Material for this task →
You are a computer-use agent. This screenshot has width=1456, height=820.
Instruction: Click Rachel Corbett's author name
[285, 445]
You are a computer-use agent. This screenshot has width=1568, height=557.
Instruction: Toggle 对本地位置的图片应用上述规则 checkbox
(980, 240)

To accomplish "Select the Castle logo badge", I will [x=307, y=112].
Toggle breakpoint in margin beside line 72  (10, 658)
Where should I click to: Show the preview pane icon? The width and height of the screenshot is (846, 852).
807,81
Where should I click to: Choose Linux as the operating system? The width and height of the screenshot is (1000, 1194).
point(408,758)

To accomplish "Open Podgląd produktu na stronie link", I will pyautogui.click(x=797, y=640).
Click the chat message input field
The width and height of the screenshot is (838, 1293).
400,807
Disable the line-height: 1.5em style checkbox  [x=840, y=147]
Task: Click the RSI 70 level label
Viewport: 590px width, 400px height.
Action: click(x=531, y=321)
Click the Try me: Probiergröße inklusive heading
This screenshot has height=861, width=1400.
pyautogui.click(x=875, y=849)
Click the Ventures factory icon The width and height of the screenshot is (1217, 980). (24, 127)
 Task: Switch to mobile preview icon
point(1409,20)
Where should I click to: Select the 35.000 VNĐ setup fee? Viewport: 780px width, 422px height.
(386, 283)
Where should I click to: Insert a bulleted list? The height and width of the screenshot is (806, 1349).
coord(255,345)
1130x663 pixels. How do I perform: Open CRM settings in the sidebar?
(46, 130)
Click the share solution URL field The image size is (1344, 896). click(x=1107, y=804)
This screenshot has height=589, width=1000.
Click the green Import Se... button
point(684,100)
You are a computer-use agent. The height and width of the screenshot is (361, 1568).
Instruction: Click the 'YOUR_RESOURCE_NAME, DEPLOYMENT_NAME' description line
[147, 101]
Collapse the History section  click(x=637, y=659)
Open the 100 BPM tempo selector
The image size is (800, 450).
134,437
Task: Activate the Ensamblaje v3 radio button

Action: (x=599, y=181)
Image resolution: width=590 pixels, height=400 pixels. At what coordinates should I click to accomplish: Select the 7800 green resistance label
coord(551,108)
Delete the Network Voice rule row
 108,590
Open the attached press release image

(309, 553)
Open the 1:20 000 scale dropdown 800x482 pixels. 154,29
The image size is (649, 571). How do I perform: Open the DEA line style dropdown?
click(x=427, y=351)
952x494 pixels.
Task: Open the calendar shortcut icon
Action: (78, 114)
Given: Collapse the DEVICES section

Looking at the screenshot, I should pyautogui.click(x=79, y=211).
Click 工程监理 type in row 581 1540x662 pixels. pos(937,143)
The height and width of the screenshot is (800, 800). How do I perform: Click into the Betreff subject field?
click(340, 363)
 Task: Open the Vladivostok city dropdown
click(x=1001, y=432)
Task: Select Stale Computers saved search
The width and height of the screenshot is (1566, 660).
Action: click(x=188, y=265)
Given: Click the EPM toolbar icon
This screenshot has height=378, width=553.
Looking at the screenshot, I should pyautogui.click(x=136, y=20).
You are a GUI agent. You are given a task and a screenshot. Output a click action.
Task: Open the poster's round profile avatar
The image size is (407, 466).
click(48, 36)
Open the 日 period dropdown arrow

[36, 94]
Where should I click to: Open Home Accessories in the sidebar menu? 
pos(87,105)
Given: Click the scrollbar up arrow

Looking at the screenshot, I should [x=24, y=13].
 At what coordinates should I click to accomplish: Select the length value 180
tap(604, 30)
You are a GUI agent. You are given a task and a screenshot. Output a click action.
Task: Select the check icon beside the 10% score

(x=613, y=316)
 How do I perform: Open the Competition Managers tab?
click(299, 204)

Action item →
Restate word for word only the lines above from the line containing "Delete the Network Voice rule row" to the line containing "Open the 1:20", both of them included.

Problem solution →
Delete the Network Voice rule row
 108,590
Open the attached press release image

(309, 553)
Open the 1:20 000 scale dropdown 800x482 pixels. 154,29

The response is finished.